This RGV movie is the dwarf in a family of massive and well-chiseled giants. It retains all the genes, but they are spliced up all wrong. It's confused, and makes slips and gaffes exactly when it shouldn't. And oddly enough, it is a 100% RGV thoroughbred, yet completely misses the spot at the same time. All the trappings and frippery, none of the soul.
While RGV uses his no-clutter strategy to emphasize the realism, here the deliberately imposed solemnity is oppressive and tiresome. As for the name, Shock just about pinches in a couple of unanticipated movements. The rest of the time, it keeps tingling like a numb leg on an inter-continental flight.
The terrain of Shock can basically be broken into two distinct, even plateaus. The first has Chandrasekhar (Ravi Teja), an ad-agency executive, enjoying a married life right out of advertisements. Sekhar and Madhu (Jyothika) kiss hotly in the middle of fights, go dressed like a king and queen to weddings, and dance in the forefront of the entire troupe. Their cotton-candy love is so self-sufficient, it seems like an end in itself for the movie.
The second part of the movie fractures off as sharply as a snapped femur. Like a bunch of noisy tots suddenly told to shut up, all the fluffy and bouncy romance comes to a skidding halt. Shock suddenly grows up into a dark, brooding, murderous, action drama. And yes, we forgot to mention boring.
In a case of mistaken identity, two perfectly despicable encounter specialists, Diwakar and Nagesh from the police, shoot Sekhar in the shoulder. To cover up their mistake, they plant clues in his house, and accuse him of being an undercover naxalite. The tentacles of corruption spread faster than their recourse in law, and finally Sekhar is sent to prison for 8 years, kicking and screaming.
How our man leaps out through the web of corrupt police, lawyers, and goons to pronounce his judgement upon them, is the better half of the 3 hours. And believe us, it's not likely to get your spirits up.
By now, all of us know that Ravi Teja cannot not shine in any script. There is something about the guy and absolutely every rasping word he speaks, that is unique enough to bring character to the most ordinary role. Jyothika comes across as a mature, subdued actress who manages to pull off her act perfectly without resorting to histrionics.
Talking about histrionics, the movie itself doesn't refrain from those. Shock could have turned out a brilliant movie if it portrayed the systemic corruption it does, with a realistic restraint a la a Schindler's List. Where, like most Indian movies, it fails, is that it insists on putting words into the mouths of characters in the situation.
Instead of letting Sekhar simply go through the movements of being arrested and sent to jail, it plants a few synthetic tears, like flower-pots on a drama set.
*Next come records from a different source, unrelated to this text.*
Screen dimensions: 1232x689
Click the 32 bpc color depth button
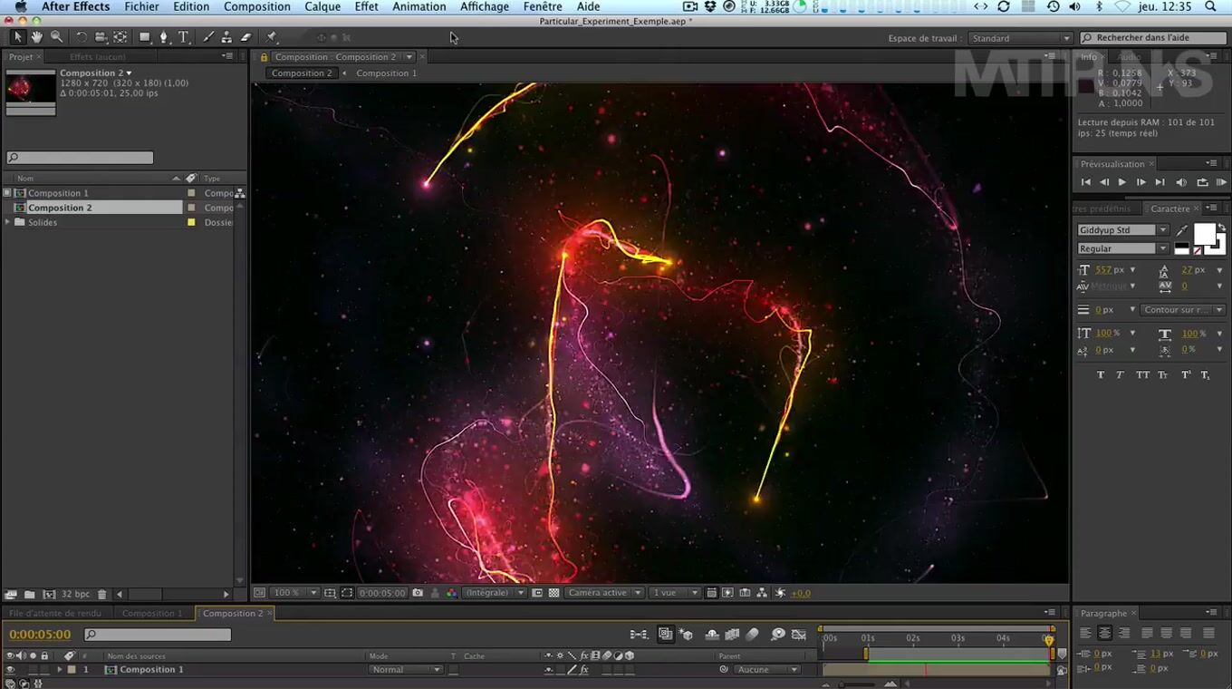(75, 595)
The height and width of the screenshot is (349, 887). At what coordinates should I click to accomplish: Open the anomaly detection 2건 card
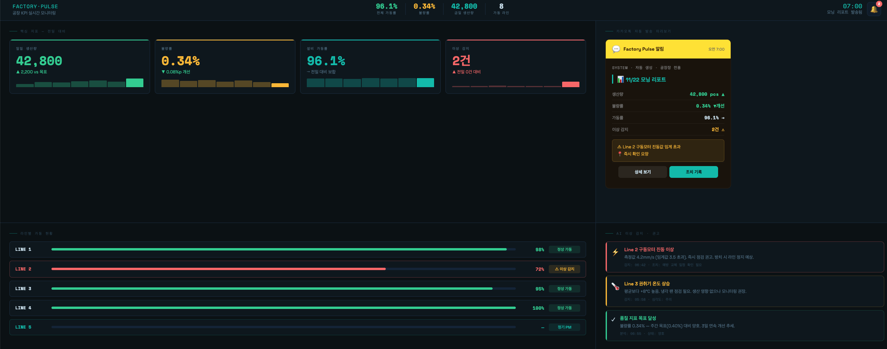[x=515, y=67]
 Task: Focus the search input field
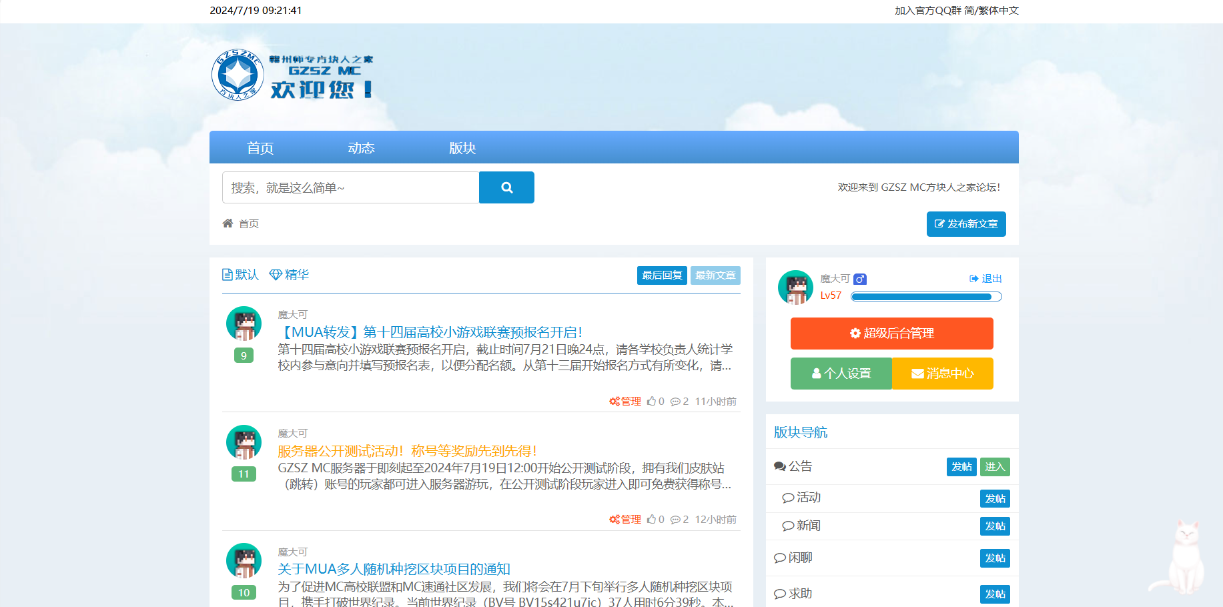(350, 187)
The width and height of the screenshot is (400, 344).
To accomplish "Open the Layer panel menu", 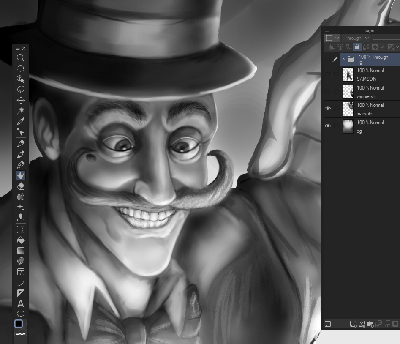I will (327, 30).
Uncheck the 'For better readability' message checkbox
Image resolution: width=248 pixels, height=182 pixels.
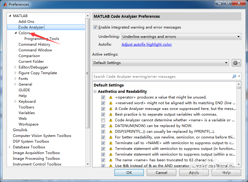[x=103, y=137]
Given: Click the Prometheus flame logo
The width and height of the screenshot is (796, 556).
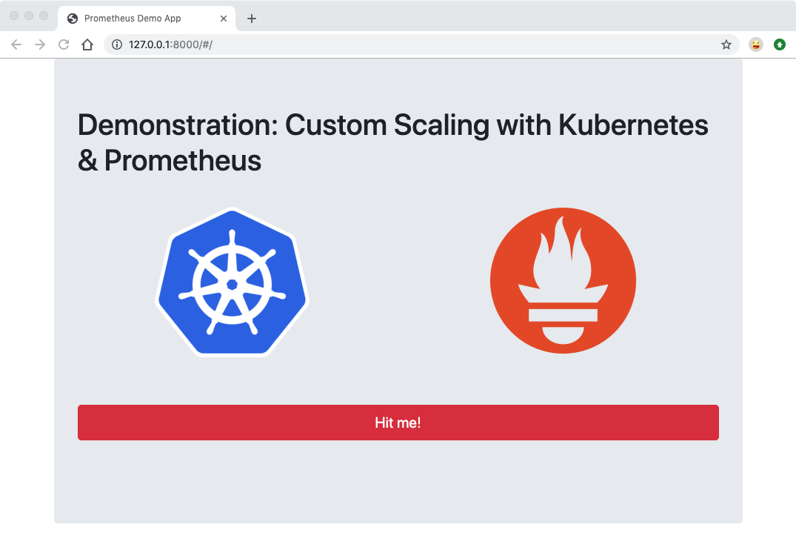Looking at the screenshot, I should 563,280.
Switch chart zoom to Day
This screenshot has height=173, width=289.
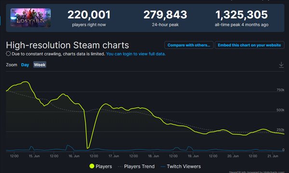pyautogui.click(x=25, y=65)
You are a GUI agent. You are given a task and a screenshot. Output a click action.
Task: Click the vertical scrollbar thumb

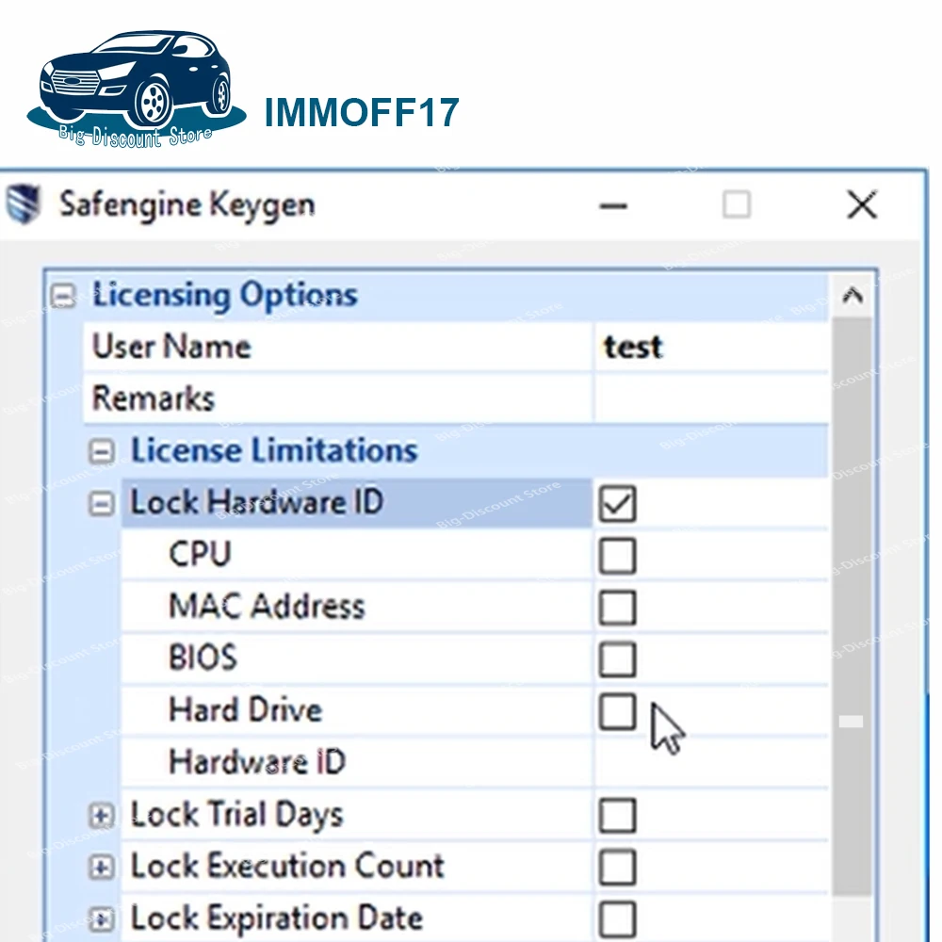coord(853,607)
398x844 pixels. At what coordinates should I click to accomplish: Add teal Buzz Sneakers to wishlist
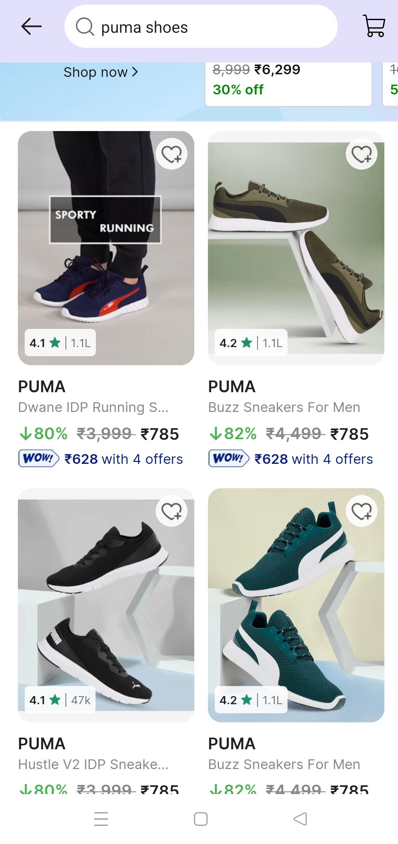click(x=361, y=511)
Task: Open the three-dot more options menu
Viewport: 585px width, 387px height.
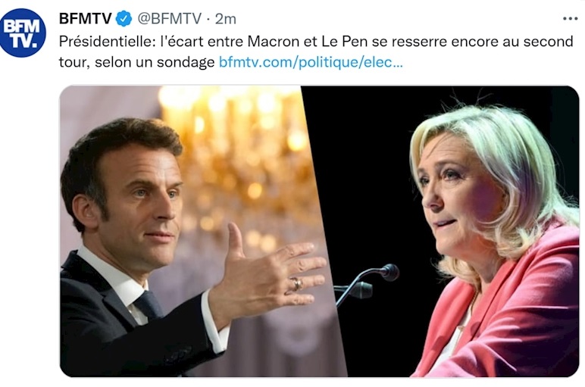Action: click(x=570, y=19)
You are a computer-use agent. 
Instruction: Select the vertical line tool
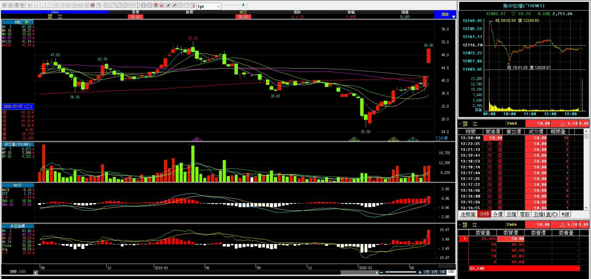point(137,6)

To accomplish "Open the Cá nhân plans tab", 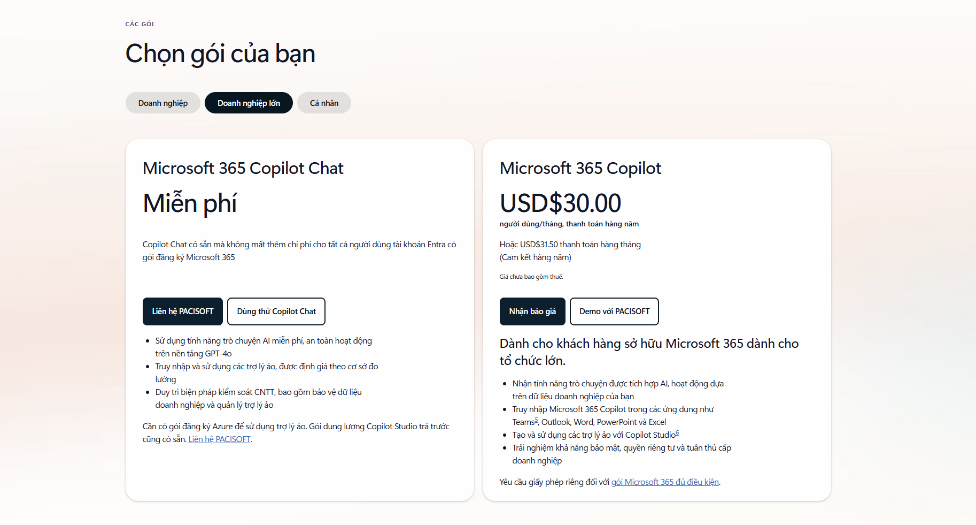I will (x=324, y=103).
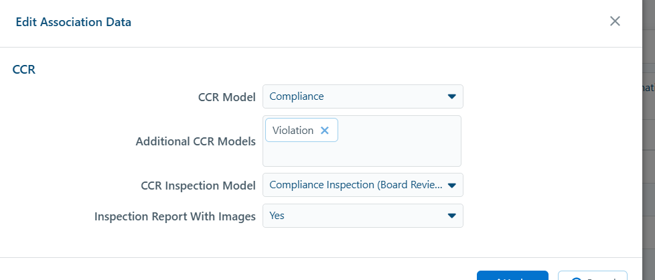Image resolution: width=655 pixels, height=280 pixels.
Task: Remove the Violation tag
Action: click(325, 131)
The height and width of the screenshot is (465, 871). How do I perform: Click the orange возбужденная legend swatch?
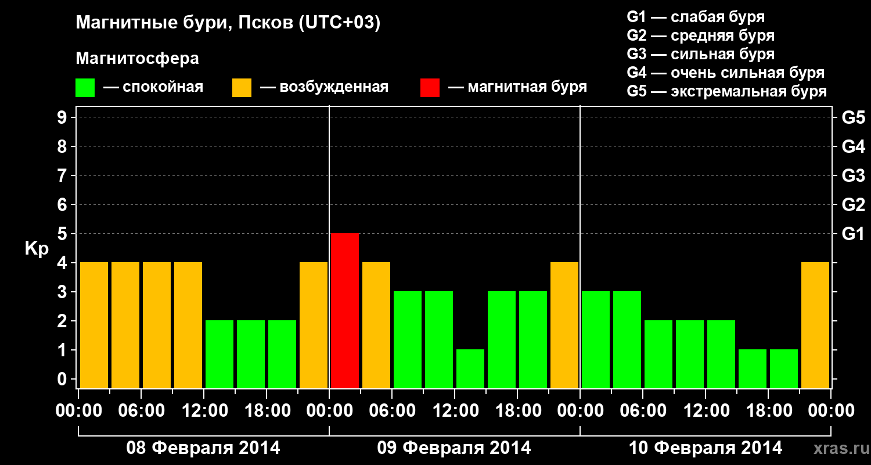pyautogui.click(x=242, y=88)
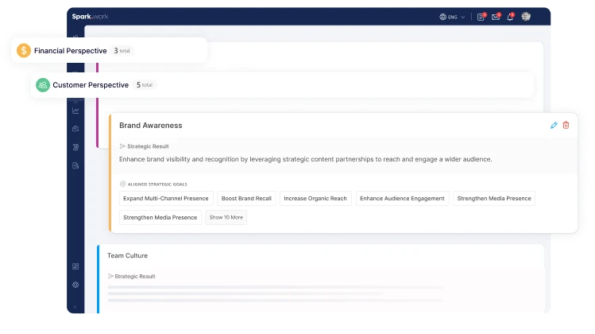
Task: Click the user profile avatar
Action: tap(526, 17)
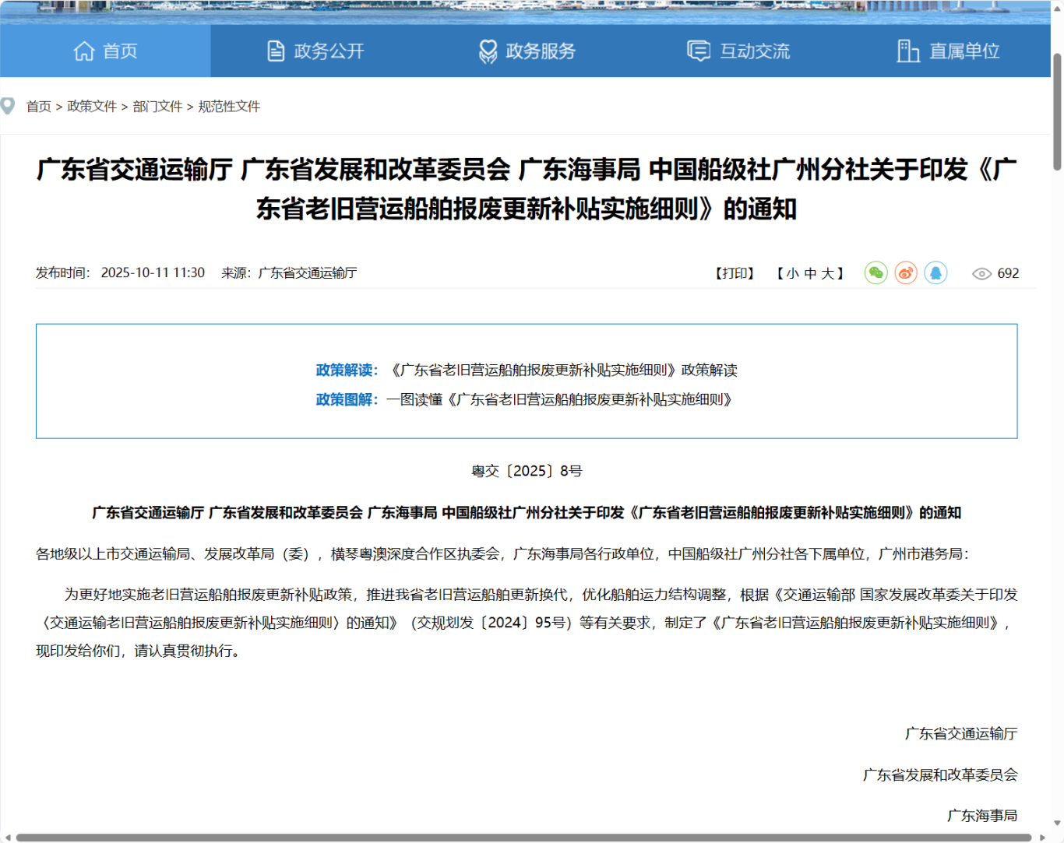Open the 政策解读 interpretation link
Image resolution: width=1064 pixels, height=843 pixels.
(x=564, y=370)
A little bit of flailing and screaming, some close-ups of a smudged up face, only then is Harish satisfied with his accoutrement of the scene.
Surendra Kumar (Naga Babu) as the Joint Director of CBI investigating Sekhar's case brings some brilliant comic-relief with his officer Bapanna. While Brahmanandam seems to be straining himself like a bulimic trying to forcibly throw up her previous meal, these two blokes manage quite a romp between themselves.
The music is so ordinary, you sometimes wait for the songs to be over to get back to the movie. And considering how tough the movie can get on your nerves sometimes, you can figure out where the songs stand.
You wish you could somehow yank Ravi Teja and Jyothika out of this movie, but all elements, good and bad, go swirling down like sugar in the decoction that is Shock. Each element of typical RGV somberness and lack of frills, is complimented by exactly another of hysterics and furbelows. That probably also explains the 3 hours.
The net result is like a black hole - very characterless, very plain and vereeeeee long. If you want to enjoy your weekend this time, give up your RGV worship temporarily. Shock, like we said, is a rather flat surprise. Easy go.